Geoff Marlow

Personal information
- Full name: Geoffrey Arthur Marlow
- Date of birth: 13 December 1914
- Place of birth: Worksop, England
- Date of death: 8 November 1978 (aged 63)
- Place of death: Lincoln, England
- Position(s): Outside forward

Senior career*
- Years: Team / Apps / (Gls)
- –: Dinnington Athletic
- 1937–1949: Lincoln City / 80 / (26)
- 1949: Newark Town
- 1949–1950: Grantham
- –: Stalybridge Celtic
- –: Skegness Town

= Geoff Marlow =

English footballer and cricketer

Geoffrey Arthur Marlow (13 December 1914 – 8 November 1978) was an English professional footballer who scored 20 goals from 86 appearances in the Football League playing as a winger for Lincoln City either side of the Second World War.
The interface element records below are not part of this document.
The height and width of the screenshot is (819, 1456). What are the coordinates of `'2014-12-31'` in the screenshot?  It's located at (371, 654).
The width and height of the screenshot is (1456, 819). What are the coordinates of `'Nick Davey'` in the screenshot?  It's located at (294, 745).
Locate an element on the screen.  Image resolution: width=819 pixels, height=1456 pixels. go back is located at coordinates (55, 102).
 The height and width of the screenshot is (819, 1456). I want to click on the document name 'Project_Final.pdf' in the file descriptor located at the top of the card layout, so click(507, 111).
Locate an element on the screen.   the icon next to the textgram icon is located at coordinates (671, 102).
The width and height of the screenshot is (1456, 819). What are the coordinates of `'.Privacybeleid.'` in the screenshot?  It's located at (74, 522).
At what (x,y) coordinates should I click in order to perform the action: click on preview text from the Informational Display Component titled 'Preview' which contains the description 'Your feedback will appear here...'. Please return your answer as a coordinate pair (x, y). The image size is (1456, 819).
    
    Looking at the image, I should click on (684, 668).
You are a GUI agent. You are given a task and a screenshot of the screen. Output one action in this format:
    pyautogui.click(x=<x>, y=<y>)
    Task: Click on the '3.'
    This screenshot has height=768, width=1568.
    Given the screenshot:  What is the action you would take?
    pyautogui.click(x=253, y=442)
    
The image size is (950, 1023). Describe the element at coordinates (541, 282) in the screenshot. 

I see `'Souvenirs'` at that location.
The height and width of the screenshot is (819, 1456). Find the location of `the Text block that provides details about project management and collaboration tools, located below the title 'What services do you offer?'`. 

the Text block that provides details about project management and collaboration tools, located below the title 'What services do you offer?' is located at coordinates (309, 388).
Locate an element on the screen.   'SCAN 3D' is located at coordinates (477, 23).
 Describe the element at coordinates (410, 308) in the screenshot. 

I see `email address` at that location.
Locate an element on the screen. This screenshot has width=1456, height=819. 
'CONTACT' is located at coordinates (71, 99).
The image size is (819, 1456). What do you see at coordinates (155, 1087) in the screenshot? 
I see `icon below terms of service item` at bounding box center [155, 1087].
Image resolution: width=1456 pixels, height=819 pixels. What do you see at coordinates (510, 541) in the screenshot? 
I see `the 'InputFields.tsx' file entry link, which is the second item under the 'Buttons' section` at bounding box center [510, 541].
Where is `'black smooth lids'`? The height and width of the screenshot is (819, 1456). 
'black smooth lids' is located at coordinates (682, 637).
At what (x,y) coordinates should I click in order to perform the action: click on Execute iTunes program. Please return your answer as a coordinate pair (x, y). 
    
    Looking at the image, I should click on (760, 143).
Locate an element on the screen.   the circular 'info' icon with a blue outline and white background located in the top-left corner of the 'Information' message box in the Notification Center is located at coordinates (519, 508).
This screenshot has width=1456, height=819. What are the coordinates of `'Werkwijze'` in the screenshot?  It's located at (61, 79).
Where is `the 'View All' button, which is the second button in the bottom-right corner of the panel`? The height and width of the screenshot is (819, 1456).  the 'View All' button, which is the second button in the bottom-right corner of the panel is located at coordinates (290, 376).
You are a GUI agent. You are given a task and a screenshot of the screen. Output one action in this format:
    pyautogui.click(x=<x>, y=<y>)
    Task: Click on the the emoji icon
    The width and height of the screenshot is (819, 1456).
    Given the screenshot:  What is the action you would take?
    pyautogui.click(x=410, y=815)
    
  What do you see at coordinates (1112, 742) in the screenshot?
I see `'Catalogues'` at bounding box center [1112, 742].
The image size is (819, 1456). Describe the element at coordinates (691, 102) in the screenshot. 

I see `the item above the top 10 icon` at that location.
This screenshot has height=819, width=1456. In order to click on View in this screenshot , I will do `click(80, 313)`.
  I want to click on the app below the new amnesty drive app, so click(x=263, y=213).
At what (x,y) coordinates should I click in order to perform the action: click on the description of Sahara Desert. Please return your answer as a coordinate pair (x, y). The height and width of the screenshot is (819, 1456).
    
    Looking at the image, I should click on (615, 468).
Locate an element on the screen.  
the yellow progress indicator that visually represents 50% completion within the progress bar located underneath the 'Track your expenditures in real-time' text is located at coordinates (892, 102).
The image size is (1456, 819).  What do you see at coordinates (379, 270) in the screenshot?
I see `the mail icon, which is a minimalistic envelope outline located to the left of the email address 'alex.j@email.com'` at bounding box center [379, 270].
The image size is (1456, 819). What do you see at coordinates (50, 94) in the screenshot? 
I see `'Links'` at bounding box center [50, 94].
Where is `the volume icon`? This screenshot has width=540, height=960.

He also played in the Minor Counties Cricket Championship for Lincolnshire.

==Career==
Marlow was born in Worksop, Nottinghamshire. He began his football career with Dinnington Athletic before joining Lincoln City. He made his first-team debut on 28 October 1937 in a 7–2 defeat in the Third Division North Cup against Doncaster Rovers, and played his first game in the Football League in the same season. His career was interrupted by the Second World War. When available, he continued to play for Lincoln in the wartime competitions, and resumed his league career on the opening day of the first post-war season, by which time he was 32. He helped the club to the Third Division North title in the 1947–48 season, and played his last game in the Football League on 12 March 1949, in a 1–1 draw against Nottingham Forest in the Second Division. After a short spell with Newark Town, Marlow played a full season with Grantham in the Midland League, helping the club to the final of the Lincolnshire County Cup. He later played for Stalybridge Celtic and Skegness Town.

He also played Minor Counties cricket for Lincolnshire between 1946 and 1957 as an all-rounder, batting in the middle order and opening the bowling.

Marlow died in Lincoln, Lincolnshire, in 1978 at the age of 63.